**Consigne à suivre**
Dans l'extrait consacré à la Commune de 1871, reprenez le passage qui commence à « Quel que soit » et se termine à « et par omission. », en y remplaçant « historiens » par « chercheurs ».

**Extrait choisi**
----

En ce printemps 2013, la gauche redécouvre spectaculairement la Commune de 1871 et l’initiative vient d’en haut : du gouvernement, des députés socialistes et des sénateurs communistes. Le 9 mars, à l’occasion de la journée de la femme, Najat Vallaud-Belkacem (ministre du droit des femmes et porte-parole du gouvernement) évoque la possible panthéonisation de Louise Michel, parmi d’autres candidates. Le 18 mars, dans une tribune publiée par Libération titrée « La Commune n’est pas morte », deux députés socialistes parisiens annoncent le dépôt d’une résolution mémorielle pour réhabiliter et faire connaître la Commune[2]. C’est chose faite le 8 avril. La proposition de résolution N° 907, signée par plus d’une centaine de députés socialistes soutenus par leur groupe parlementaire, propose de « rendre justice aux victimes de la répression de la Commune de Paris de 1871 »[3]. Le 25 avril, les 20 sénateurs du groupe communiste républicain et citoyen déposent à leur tour une résolution « pour la réhabilitation de la Commune et des communards » à la haute assemblée[4]. Cette deuxième résolution emprunte beaucoup à tribune médiatique de la première, sans jamais s’y référer, mais prend soin de s’en distinguer. La situation est donc inédite. Deux initiatives parlementaires relatives aux usages de l’histoire, proches mais non réductibles l’une à l’autre, entrent en résonance, sinon en concurrence.

Instruits par les polémiques sur les lois mémorielles, les signataires prennent bien soin de se conformer aux conclusions de la mission d’information de l’assemblée nationale de 2008 et, au lieu d’une loi, proposent une résolution[5] mémorielle afin de réhabiliter sans heurts ni anicroches les communards. Pourtant, cette initiative résolument consensuelle pose plusieurs problèmes, notamment du fait de sa visée consensuelle.

Quel que soit l’habillage légal, cette résolution n’échappe pas à plusieurs questions posées en leur temps par les lois mémorielles, par chaque loi mémorielle saisie dans sa singularité. Répétons-le, le parlement a le droit de s’exprimer sur un passé qui n’appartient pas aux professionnels de l’histoire, mais s’il s’avise d’écrire l’histoire, alors il s’expose au regard critique et public des historiens. D’autant plus que les signataires de ces deux résolutions s’appuient sur « les travaux historiques ayant établi les faits » pour légitimer leur démarche, qui, malgré toutes ces précautions, relève soit d’une méconnaissance des dits travaux historiques, soit d’une instrumentalisation anachronique et malhabile du passé, par sélection et par omission.

Des victimes banalement républicaines, ou comment lisser l’histoire.

----

Éléments répertoriés dans un jeu de données:
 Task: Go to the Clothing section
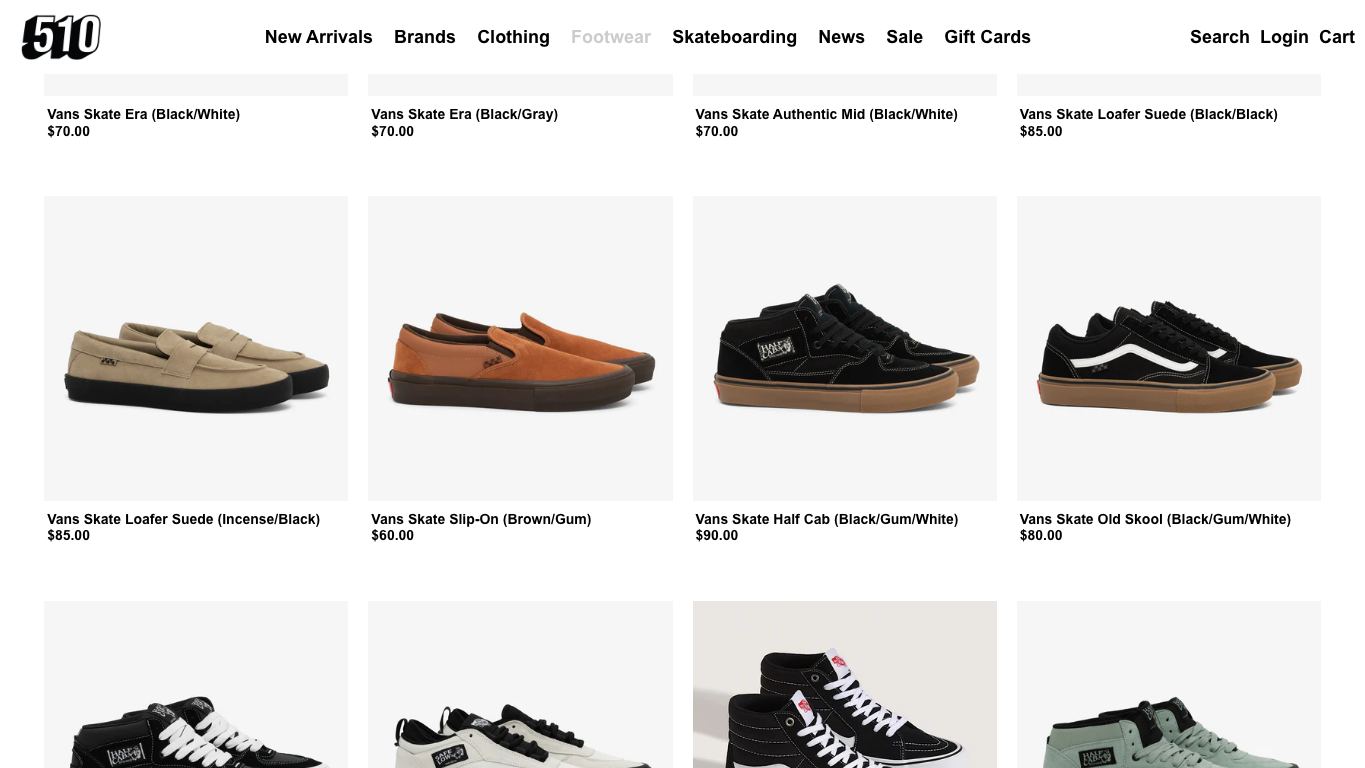click(513, 37)
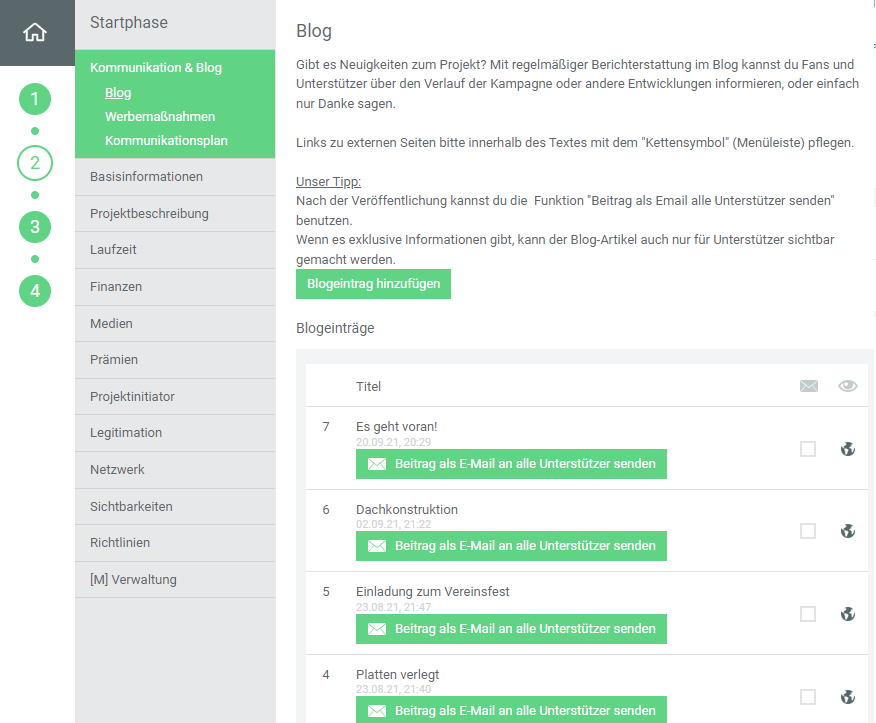Click globe icon for 'Es geht voran!' entry
876x723 pixels.
point(848,449)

----

**Réponse complète**
Quel que soit l’habillage légal, cette résolution n’échappe pas à plusieurs questions posées en leur temps par les lois mémorielles, par chaque loi mémorielle saisie dans sa singularité. Répétons-le, le parlement a le droit de s’exprimer sur un passé qui n’appartient pas aux professionnels de l’histoire, mais s’il s’avise d’écrire l’histoire, alors il s’expose au regard critique et public des chercheurs. D’autant plus que les signataires de ces deux résolutions s’appuient sur « les travaux historiques ayant établi les faits » pour légitimer leur démarche, qui, malgré toutes ces précautions, relève soit d’une méconnaissance des dits travaux historiques, soit d’une instrumentalisation anachronique et malhabile du passé, par sélection et par omission.